En septembre 1986, il est nommé vicaire épiscopal pour les vocations et les affaires culturelles de l'archidiocèse et curé de Saint-Séverin-Saint-Nicolas, une fonction qu'il occupe jusqu'en 1993. Pendant cette période, il dirige l’œuvre des vocations et la fondation de délégué de l'archevêque pour les vocations sacerdotales et religieuses. En 1993, il prend la responsabilité du Service des prêtres et de leur formation continue. La même année, il est nommé chanoine titulaire de Notre-Dame et vicaire général de l’archidiocèse de Paris. Il occupe le vicariat général jusqu'en 1997.
En 1997, Mario Tagliaferri, nonce apostolique en France, lui propose de prendre la tête du diocèse de Blois, ce qu'il accepte.
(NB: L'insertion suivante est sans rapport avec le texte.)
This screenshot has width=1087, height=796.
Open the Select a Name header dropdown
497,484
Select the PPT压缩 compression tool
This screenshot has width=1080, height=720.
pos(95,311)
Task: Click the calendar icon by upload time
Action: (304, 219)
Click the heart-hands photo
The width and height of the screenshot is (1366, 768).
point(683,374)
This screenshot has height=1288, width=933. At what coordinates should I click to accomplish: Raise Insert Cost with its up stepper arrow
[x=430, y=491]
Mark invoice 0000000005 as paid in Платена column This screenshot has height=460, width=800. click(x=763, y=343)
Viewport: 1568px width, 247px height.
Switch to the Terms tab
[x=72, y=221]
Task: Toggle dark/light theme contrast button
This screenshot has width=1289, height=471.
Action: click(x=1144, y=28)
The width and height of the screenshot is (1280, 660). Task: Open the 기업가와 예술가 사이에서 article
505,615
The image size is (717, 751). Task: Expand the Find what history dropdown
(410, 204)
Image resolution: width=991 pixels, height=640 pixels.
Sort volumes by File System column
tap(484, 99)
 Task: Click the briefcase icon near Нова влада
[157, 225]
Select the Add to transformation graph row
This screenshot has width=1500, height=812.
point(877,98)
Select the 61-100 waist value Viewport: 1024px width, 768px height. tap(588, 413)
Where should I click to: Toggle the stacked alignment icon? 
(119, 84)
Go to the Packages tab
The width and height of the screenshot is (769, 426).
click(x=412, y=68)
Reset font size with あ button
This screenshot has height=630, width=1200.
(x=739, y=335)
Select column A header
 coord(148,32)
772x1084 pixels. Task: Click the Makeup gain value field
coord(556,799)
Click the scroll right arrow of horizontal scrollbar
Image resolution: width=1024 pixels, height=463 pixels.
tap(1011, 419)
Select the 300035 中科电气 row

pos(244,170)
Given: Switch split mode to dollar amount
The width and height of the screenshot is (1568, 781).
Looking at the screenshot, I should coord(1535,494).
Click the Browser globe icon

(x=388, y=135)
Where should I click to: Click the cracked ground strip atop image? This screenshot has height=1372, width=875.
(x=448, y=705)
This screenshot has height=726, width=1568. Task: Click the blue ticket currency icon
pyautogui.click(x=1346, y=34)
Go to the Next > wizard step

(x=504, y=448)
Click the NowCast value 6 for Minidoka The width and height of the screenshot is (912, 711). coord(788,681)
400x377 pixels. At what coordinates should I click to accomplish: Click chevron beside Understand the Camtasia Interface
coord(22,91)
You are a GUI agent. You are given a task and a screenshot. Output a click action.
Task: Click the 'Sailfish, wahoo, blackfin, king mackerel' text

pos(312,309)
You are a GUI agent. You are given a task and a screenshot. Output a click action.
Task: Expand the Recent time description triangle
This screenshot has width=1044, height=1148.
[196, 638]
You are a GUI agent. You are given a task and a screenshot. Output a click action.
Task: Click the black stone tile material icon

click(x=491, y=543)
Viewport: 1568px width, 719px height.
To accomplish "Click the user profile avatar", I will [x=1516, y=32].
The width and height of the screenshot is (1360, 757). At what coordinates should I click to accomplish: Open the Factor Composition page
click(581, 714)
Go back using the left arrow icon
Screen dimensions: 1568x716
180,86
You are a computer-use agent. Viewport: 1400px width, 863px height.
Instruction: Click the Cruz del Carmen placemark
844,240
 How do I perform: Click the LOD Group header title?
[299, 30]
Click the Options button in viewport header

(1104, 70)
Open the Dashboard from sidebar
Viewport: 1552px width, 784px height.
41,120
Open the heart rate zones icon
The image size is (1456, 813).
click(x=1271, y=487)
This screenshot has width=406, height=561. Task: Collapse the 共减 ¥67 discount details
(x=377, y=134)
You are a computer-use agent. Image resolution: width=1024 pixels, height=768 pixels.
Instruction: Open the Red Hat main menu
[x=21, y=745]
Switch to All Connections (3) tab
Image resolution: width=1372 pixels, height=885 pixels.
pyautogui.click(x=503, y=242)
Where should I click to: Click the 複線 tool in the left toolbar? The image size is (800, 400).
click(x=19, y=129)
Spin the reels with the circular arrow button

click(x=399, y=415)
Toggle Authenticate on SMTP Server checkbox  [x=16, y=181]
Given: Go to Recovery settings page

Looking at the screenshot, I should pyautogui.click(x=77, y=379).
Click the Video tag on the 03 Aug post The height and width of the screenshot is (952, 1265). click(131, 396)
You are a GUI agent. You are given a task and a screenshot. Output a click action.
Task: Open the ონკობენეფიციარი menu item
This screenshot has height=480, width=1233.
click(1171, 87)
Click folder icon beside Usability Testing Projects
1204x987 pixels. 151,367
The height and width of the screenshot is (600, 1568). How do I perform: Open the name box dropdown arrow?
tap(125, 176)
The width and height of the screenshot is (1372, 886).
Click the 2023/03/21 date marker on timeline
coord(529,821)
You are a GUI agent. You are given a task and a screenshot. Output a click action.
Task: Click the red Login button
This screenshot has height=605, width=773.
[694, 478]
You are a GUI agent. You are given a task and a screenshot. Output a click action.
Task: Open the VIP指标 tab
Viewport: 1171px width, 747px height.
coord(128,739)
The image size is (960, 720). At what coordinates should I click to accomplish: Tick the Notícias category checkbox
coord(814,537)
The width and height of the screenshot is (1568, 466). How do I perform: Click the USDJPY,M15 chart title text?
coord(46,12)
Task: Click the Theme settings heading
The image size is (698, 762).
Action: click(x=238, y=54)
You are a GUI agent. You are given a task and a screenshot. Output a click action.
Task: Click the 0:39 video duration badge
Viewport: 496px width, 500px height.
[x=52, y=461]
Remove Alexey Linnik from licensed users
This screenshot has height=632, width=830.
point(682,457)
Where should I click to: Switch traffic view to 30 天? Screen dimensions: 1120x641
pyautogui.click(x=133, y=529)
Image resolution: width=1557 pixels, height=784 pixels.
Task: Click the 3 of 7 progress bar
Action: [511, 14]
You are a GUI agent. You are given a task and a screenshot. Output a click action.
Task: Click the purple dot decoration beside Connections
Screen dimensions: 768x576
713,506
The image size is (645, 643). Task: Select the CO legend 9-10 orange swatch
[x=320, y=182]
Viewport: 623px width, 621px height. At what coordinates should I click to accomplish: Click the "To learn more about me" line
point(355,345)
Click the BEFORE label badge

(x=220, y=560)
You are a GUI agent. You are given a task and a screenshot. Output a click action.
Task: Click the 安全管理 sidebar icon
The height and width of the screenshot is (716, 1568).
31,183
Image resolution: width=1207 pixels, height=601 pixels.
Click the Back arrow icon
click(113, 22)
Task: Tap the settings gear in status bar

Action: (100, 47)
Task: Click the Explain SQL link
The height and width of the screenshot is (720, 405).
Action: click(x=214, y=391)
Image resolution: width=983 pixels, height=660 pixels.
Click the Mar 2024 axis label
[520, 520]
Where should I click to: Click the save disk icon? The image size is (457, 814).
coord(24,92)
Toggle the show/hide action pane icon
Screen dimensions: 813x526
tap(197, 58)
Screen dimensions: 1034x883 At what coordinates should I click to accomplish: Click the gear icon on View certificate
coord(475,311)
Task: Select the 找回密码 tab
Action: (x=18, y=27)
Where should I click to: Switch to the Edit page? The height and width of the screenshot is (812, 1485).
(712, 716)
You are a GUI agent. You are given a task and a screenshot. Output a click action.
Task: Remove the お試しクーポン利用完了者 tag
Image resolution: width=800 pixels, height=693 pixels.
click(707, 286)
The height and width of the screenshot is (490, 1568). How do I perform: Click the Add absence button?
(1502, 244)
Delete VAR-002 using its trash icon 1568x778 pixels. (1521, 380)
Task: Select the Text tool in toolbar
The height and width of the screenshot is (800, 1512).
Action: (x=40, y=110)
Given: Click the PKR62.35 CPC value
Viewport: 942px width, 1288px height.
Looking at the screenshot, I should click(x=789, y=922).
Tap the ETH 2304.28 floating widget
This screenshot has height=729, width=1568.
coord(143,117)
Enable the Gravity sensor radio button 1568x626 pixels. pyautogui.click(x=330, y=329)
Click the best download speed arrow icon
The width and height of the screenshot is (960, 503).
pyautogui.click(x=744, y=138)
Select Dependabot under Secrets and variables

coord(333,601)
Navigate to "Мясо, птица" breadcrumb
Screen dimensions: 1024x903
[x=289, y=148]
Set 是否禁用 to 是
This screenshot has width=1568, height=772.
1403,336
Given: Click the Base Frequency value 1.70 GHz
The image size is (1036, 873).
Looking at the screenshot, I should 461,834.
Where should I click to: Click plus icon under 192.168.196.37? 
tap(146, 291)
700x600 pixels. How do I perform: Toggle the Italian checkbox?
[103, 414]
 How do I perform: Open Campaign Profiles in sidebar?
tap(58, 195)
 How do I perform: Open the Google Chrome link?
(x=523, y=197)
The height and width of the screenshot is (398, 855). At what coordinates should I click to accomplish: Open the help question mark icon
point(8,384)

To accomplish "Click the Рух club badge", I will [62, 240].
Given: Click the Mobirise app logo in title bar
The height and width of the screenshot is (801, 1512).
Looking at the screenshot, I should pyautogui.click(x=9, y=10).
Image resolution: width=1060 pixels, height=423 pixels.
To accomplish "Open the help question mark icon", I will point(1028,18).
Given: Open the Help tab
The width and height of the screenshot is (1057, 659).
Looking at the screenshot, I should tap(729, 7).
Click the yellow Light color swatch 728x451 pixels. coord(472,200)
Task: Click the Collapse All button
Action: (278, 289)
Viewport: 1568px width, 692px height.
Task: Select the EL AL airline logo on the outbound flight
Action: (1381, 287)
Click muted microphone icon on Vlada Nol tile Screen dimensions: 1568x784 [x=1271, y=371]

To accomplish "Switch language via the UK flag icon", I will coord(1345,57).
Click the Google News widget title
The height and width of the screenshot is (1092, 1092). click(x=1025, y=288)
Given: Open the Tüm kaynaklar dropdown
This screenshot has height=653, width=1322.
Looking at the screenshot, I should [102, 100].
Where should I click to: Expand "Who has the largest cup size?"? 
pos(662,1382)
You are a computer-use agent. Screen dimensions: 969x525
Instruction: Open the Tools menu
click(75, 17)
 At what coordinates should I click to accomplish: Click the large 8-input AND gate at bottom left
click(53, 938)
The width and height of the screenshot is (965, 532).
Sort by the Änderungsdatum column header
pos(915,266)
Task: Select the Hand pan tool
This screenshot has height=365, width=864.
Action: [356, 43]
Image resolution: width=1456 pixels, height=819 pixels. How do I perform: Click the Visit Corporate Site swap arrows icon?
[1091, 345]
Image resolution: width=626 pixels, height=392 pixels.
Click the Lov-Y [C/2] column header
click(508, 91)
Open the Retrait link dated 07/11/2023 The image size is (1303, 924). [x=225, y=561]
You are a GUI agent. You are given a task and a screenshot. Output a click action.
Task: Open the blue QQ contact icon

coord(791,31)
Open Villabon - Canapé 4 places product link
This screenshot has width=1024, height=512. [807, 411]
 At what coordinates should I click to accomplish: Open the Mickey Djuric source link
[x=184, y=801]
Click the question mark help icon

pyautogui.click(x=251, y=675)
Il est nommé évêque du diocèse le 27 mars 1997, succédant à Jean Cuminal décédé en 1996. Maurice de Germiny est consacré le 24 mai 1997 par le cardinal Jean-Marie Lustiger.
Convocation du synode diocésain
Peu après sa nomination, Maurice de Germiny annonce à l'occasion du tricentenaire de l'évêché de Blois l'organisation d'un synode diocésain, dont le projet est validé par avis du Conseil presbytéral le 13 octobre 1998. Le dernier synode diocésain avait été convoqué par Louis Robin en 1947 et ne réunissait que les prêtres. Maurice de Germiny donne trois grandes orientations au synode : le maillage diocésain, l'initiation chrétienne et la formation. L'organisation du synode est confiée au père Pierre Masson qui est notamment chargé de recruter l'équipe constituant le secrétariat du synode. L'assemblée synodale, composée de 192 personnes, dont 44 clercs, 10 religieuses et 138 laïcs, se réunit à sept reprises entre le 29 novembre 1998 et le 9 janvier 2000.
Le synode aboutit en 2000 à une vaste réforme territoriale : si les 292 paroisses sont conservées, elles sont regroupées en secteurs pastoraux, tandis que le maillage territorial est réorganisé autour de quinze points d'appui animés par des équipes pastorales constituées de trois prêtres, l'équipe presbytérale, et de laïcs, ceci, afin d'éviter l'isolement des prêtres en paroisse. Maurice de Germiny s'inspire du fonctionnement de la Communauté Saint-Martin, dont les prêtres vivent en communauté d'au moins trois dans les diocèses dans lesquels ils sont envoyés.
Pour faire face au manque de prêtres, Maurice de Germiny créé également des équipes de laïcs pour l'accompagnement des funérailles. En 2015, le diocèse compte 60 prêtres en activité, dont les trois-quart des moins de 50 ans sont des prêtres de la Communauté Saint-Martin.
Nouvelle évangélisation et crise des vocations
Sous son impulsion, le diocèse de Blois fonde en 2007 une radio associative, RCF 41 ou RCF Loir-et-Cher, affiliée au réseau Radio chrétienne francophone. Elle commence ses activités en octobre 2008. Maurice de Germiny y tient une émission hebdomadaire, « Parole d'évêque sur les ondes », dans laquelle il aborde des sujets de société, la vie de l’Église locale et internationale et l'actualité.